Well, they certainly remain relevant. As Snoop will remind you throughout the album, he’s in commercials now. And Dre’s largely shifted from music to business anyway, although he remains enormously successful in that regard. And like, call me a curmudgeon here, but it couldn’t be any clearer to me that their focus on extracurricular has hurt their music, to the point where the resultant album sounds more like an extension of their respective brands than it does, well, a passion project. And I don’t know about you, but I’m getting mighty bored with self-promotion, especially for its own sake.
Don’t get me wrong, it’s not a bad album. Snoop’s flow is still solid, and he manages the occasional clever line.
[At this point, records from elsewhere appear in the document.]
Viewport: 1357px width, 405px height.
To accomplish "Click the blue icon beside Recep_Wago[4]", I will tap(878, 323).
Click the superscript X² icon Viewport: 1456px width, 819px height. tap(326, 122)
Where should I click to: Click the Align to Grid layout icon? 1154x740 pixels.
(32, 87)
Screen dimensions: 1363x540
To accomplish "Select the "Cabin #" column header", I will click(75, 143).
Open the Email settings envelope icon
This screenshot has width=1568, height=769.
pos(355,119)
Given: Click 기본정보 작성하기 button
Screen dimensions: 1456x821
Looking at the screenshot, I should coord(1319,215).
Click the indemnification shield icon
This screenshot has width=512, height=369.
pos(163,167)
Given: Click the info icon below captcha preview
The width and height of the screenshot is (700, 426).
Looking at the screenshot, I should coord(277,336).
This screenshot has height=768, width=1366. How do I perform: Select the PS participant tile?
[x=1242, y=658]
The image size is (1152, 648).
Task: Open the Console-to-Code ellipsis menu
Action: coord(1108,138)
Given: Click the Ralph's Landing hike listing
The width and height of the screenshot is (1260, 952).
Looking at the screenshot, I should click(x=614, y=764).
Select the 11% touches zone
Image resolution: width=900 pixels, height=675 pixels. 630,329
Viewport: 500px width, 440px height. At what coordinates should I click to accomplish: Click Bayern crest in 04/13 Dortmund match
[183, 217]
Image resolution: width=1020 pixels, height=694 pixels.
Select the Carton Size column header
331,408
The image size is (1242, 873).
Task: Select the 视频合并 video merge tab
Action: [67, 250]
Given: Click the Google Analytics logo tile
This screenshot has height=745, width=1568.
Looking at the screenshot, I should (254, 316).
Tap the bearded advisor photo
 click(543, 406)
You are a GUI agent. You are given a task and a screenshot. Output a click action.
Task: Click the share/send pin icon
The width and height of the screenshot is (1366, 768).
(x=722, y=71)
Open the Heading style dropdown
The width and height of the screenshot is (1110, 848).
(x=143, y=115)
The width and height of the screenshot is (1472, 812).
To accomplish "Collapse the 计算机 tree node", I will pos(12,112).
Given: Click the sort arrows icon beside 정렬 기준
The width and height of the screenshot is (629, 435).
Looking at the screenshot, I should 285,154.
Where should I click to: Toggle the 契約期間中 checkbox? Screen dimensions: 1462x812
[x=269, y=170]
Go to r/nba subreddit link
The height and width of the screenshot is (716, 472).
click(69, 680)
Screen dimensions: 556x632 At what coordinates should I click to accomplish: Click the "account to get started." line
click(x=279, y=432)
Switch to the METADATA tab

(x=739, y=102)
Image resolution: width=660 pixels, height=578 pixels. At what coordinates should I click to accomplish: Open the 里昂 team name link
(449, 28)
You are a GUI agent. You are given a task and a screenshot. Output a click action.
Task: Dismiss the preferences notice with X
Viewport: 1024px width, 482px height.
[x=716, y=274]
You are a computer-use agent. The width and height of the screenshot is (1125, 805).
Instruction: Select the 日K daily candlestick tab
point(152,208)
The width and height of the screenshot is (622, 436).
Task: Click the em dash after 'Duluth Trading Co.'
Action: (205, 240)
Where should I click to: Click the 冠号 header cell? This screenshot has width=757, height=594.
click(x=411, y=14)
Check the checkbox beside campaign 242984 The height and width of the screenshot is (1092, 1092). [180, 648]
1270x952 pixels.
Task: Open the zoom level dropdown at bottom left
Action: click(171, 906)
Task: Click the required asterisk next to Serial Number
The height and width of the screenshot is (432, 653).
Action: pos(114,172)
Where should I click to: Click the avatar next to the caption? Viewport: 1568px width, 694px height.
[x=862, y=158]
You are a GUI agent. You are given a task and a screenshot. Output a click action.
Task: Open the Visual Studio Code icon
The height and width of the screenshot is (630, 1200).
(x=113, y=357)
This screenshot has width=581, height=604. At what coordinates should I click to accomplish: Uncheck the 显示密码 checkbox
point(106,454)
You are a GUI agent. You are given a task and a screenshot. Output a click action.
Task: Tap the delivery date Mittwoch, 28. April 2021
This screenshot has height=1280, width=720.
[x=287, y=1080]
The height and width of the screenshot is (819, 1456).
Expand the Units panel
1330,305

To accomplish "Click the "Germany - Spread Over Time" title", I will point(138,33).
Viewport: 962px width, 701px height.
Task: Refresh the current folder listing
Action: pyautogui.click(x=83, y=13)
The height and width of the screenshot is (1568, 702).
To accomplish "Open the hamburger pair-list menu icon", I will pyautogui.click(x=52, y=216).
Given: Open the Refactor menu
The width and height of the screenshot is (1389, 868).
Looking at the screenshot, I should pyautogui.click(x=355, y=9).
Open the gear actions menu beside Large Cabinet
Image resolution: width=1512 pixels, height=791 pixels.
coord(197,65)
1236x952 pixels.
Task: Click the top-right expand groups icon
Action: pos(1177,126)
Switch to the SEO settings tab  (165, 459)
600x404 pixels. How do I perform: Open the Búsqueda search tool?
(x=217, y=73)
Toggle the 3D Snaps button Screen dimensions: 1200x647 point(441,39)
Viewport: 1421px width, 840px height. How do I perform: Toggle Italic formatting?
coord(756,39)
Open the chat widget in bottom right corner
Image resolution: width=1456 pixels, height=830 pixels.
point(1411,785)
The beats are crisp and clear, mostly rooted in g-funk but with the occasional triple-time hi hat just to remind you that these dudes have indeed listened to music lately. But mostly those beats just sound expensive, all vintage samples (Tom Petty on “Last Dance with Mary Jane,” whose guest vocal by Jelly Roll is about the album’s only heartfelt moment; “Message in a Bottle” on “Another Part of Me”) and other middle-aged rappers (Method Man on “Gunsmoke,” Eminem and 50 Cent on “Gunz n Smoke” - nobody sounds hungry) that serve more as reminders of how well-connected the principals are than reasons to listen again.
Happens to everyone, I suppose. Snoop’s been on the falloff for a long time now, but he remains one of the most prominent names in rap; hell, I could do a similar rant about Em, whose Death of Slim Shady was just… bad. His constant quotations of his earlier work only emphasize how stuck in the past he is. The dude seems more interested in bragging about his old accomplishments than forging new ones. And if this is all he has to say anymore it’s like, dude. Smoke a bowl with Martha Stewart and get out of the way so a new generation can come in.
Oh! Magdalena Bey won that poll. Get ready for a much more positive review come Thursday.